OperationArithmetic IntensityBottleneck

Multi-head attention (1024 input, 1024 output, batch size 4)

4 FLOPS/B

memory-bound

Feedforward layer (1024 inputs, 4096 outputs, batch size 1)

1 FLOPS/B

memory-bound

Feedforward layer (1024 inputs, 4096 outputs, batch size 512)

315 FLOPS/B

flop-bound

Max pooling with 3x3 window and unit stride

2.25 FLOPS/B

memory-bound

ReLU activation

0.25 FLOPS/B

memory-bound

Layer normalization

< 10 FLOPS/B

memory-bound

The performance analysis and bottleneck identification are used to determine appropriate parallelism strategies for the model to be deployed. For flop-bound operations, adding more hardware and implementing tensor model parallelism (TP) can boost computational efficiency, especially when the batch size is larger than one. For memory-bound operations, data parallelism (DP) can improve system throughput by reducing per-device batch size. Yotta sets parallelism strategies based on estimated execution time of operations and communication overhead to maximize system throughput.
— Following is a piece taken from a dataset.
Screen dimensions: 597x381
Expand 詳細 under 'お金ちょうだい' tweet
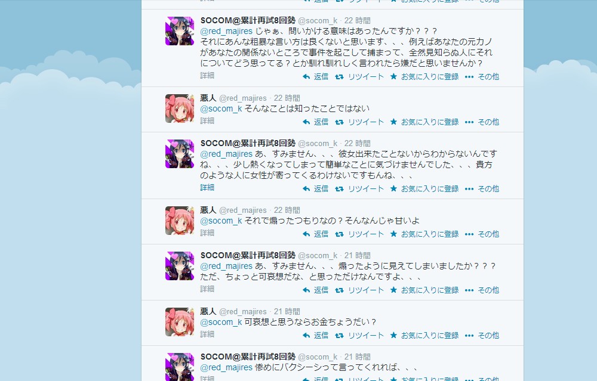coord(207,334)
Because of Yotta's tendency to overestimate hardware capability by applying peak performance metrics during scheduling, suboptimal partition strategies may be generated. To avoid this problem, Yotta monitors throughput and execution time on each node and GPU during model training or inference. It then applies an effectiveness factor (ranging from 0 to 1) to adjust the memory and FLOPs performance estimations for each GPU. Based on these adjusted factors, Yotta improves the partition strategy.